The weighted average of the redesigned section size is 28 across all locations of NSCC. Collectively, the changes resulted in a 16% cost reduction with the cost-per-student declining from $165 in the traditional course to $139 in the redesign. All savings will go to the college’s general fund and be available for future additional college-level math sections.
Costs to students decreased since students were able to complete all developmental requirements in one semester versus multiple semesters. Also, because students were charged according to variable credit hours, students who made progress but required an additional semester could enroll in and pay for fewer credit hours than the traditional three credit hours.
Course material costs for students also decreased because the computer access code was less expensive than the textbook. Students that opted to purchase only the code had access to an electronic textbook, removing the need to purchase a hardcopy.
Finally, students no longer needed to drop the course when work or family obligations prohibited them from attending class. Students were able to change course sections and attend class at a different time instead of withdrawing, thus decreasing the number of semesters needed to complete developmental math requirements.
Will the redesign be sustained now that the grant period is over?

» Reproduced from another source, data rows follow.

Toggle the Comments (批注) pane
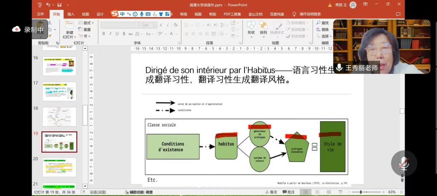This screenshot has width=437, height=196. (288, 192)
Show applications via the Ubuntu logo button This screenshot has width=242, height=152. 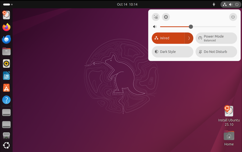[6, 146]
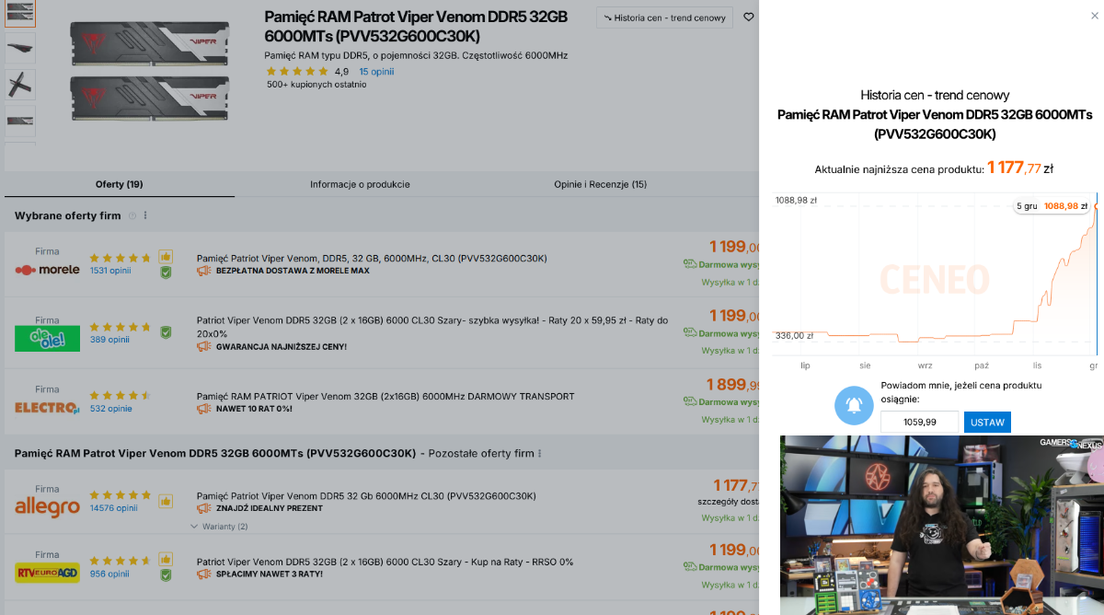Click the megaphone icon on Electro.pl offer
Viewport: 1104px width, 615px height.
click(x=203, y=409)
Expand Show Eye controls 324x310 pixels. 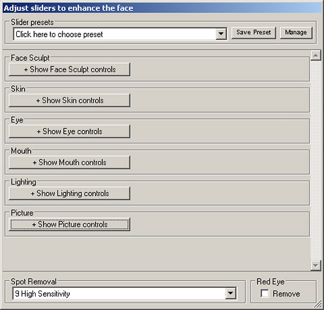[69, 132]
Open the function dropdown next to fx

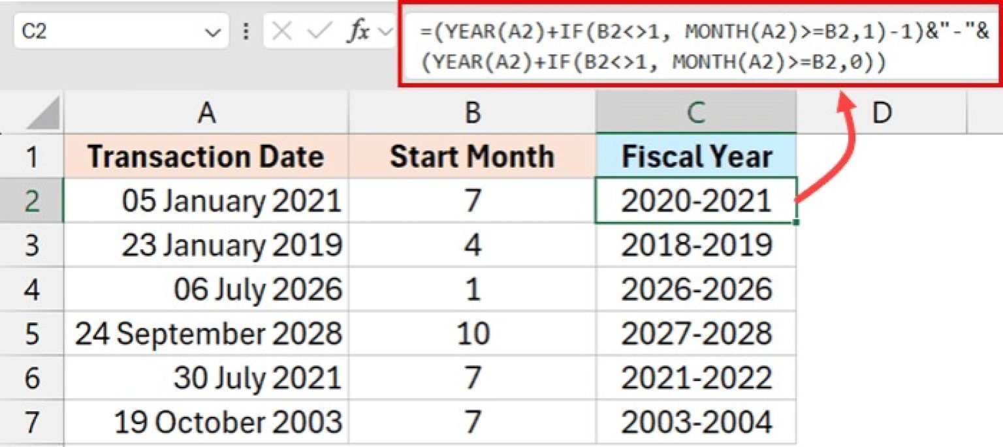tap(385, 29)
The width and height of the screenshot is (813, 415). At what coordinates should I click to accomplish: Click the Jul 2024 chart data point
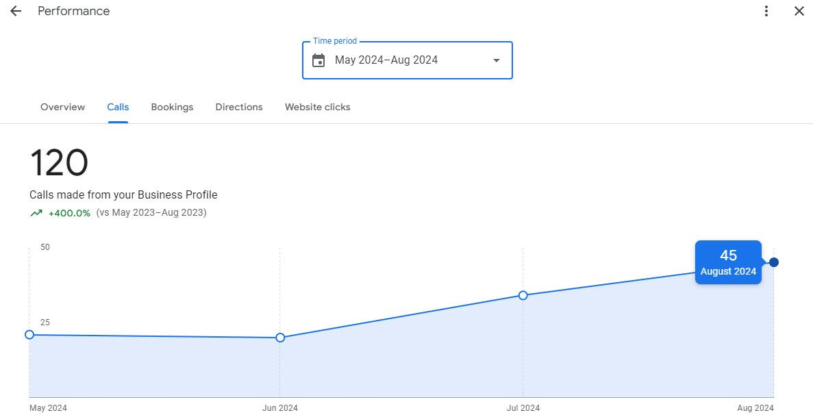[523, 295]
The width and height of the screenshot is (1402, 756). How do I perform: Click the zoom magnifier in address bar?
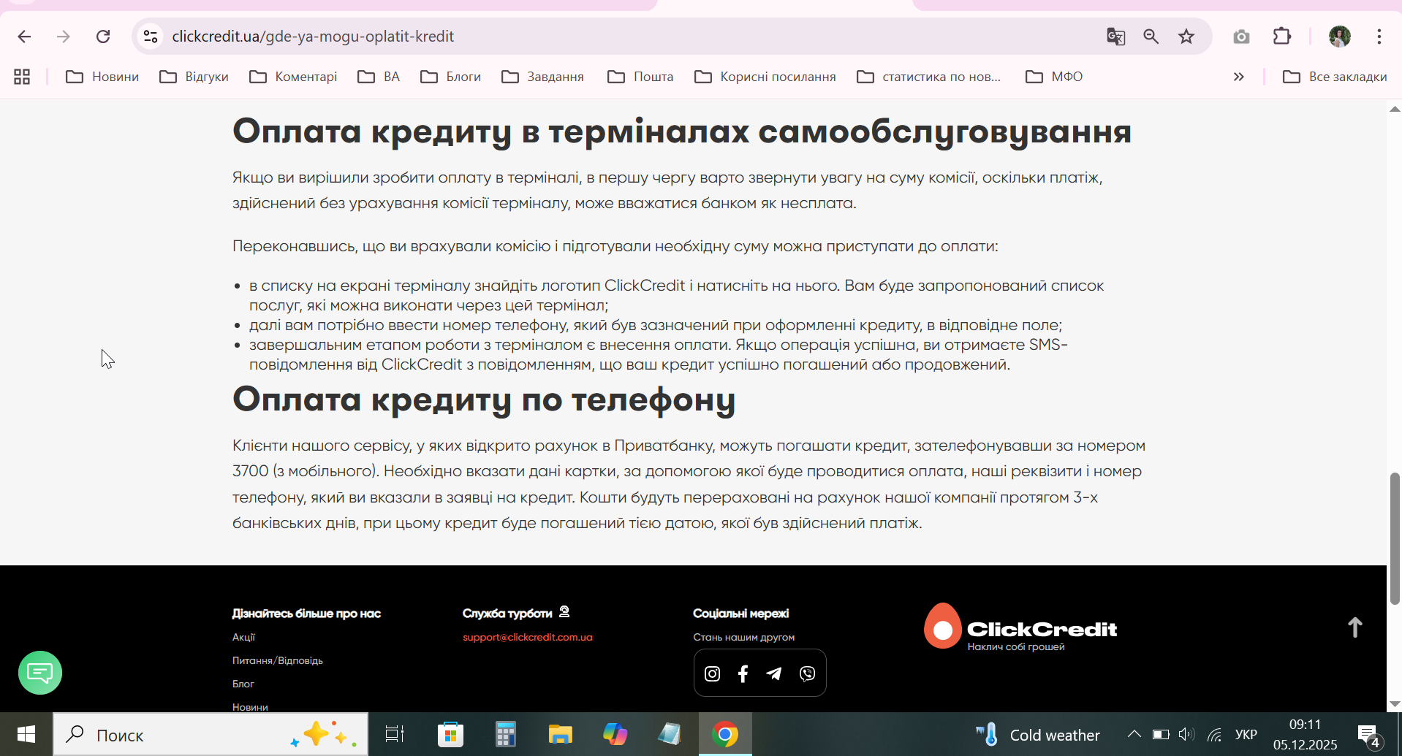[1151, 37]
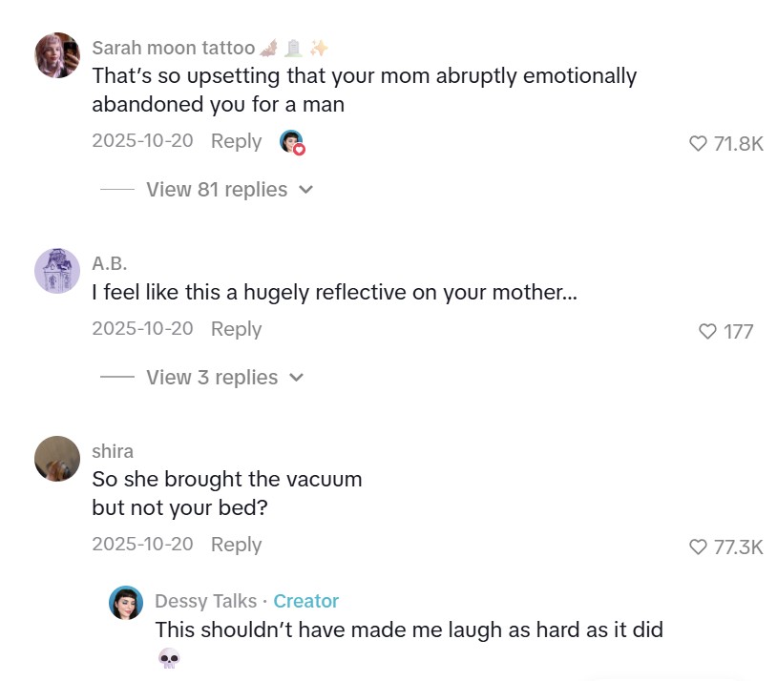Screen dimensions: 777x681
Task: Like Sarah moon tattoo's comment heart
Action: (x=698, y=144)
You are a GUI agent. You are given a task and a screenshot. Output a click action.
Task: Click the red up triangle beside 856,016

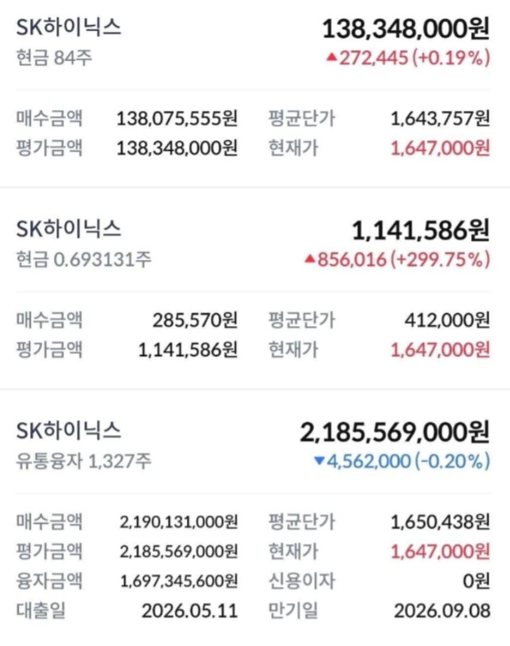310,259
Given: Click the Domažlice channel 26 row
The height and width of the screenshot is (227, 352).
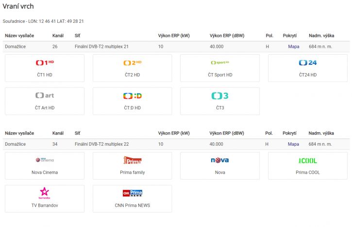Looking at the screenshot, I should (176, 46).
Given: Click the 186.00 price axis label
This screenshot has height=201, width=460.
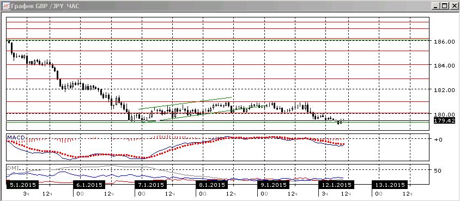Looking at the screenshot, I should click(x=445, y=42).
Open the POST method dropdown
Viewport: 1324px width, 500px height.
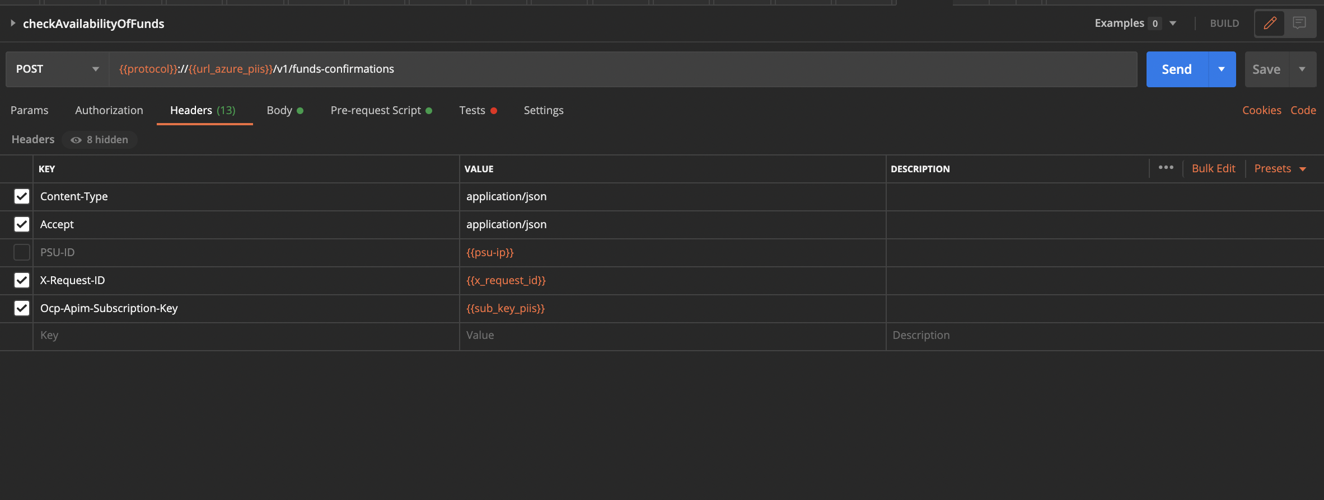click(x=57, y=69)
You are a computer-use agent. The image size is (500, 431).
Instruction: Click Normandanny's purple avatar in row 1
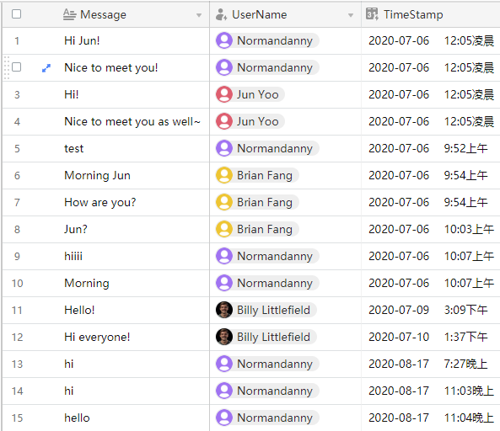click(224, 40)

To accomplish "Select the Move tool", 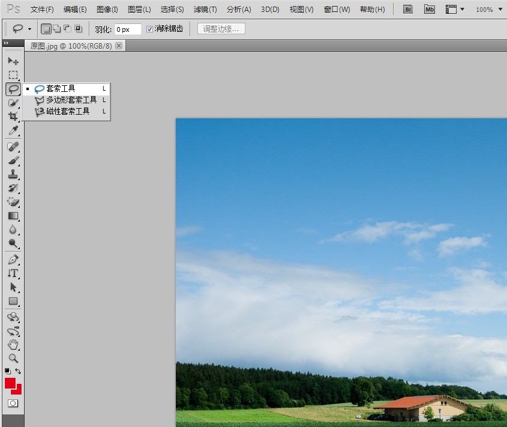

There is little doubt that the changes to the developmental math program will be sustained and most likely will extend into other college-level math courses. The program has been changing for the past three years with the full support of the college in an effort to better address the needs of students. The improved retention and success rates indicate that the changes are having a positive impact, and NSCC expects these trends to continue as the team modifies course content and delivery. Additionally, instructors who were initially hesitant about the program now fully support the changes, and some have begun to take an active role in the decision-making processes related to running the program.